■ **INSTRUCTIONS FOR THE TASK**
The required result is a copy of each line below in which "will" appears.

(Data excerpts)
+ + + + +

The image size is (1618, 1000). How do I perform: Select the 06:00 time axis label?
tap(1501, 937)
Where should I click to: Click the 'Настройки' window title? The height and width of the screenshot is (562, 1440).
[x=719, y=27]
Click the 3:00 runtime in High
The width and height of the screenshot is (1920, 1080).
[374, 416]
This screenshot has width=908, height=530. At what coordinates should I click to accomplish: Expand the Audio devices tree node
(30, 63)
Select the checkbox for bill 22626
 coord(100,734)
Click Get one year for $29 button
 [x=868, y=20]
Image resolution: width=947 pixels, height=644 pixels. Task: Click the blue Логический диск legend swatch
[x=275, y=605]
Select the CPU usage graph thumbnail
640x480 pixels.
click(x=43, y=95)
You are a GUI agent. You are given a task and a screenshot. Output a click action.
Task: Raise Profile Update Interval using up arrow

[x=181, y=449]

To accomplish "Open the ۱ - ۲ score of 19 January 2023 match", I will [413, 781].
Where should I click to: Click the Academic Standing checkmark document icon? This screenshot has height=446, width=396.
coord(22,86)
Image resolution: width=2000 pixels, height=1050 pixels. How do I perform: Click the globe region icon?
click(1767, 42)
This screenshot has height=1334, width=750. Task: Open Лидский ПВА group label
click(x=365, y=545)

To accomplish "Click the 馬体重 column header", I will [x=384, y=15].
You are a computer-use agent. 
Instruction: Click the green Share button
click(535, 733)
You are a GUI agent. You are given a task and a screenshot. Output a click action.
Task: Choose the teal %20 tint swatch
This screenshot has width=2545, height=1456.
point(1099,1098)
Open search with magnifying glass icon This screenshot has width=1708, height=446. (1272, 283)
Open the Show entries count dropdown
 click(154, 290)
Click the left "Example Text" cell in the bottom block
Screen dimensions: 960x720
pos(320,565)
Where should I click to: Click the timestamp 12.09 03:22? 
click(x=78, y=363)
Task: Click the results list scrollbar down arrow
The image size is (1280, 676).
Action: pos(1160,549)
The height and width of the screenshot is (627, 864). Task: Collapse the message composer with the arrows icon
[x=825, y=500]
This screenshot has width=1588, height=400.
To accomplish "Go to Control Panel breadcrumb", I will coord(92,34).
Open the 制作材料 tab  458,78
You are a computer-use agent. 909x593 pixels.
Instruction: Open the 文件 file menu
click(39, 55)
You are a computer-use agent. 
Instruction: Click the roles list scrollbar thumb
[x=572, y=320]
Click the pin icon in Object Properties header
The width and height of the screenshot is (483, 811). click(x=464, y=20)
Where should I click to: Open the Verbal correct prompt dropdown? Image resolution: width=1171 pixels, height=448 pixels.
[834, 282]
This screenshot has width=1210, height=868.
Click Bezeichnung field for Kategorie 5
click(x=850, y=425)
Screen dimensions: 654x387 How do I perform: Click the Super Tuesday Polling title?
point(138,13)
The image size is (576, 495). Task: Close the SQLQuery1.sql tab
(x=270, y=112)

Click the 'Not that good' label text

+ + + + +

■ **THE COMPLETED TASK**
To accomplish "Open the ۱ - ۲ score of 19 January 2023 match", I will [413, 781].
To accomplish "Click the 馬体重 column header", I will [x=384, y=15].
To accomplish "Go to Control Panel breadcrumb", I will coord(92,34).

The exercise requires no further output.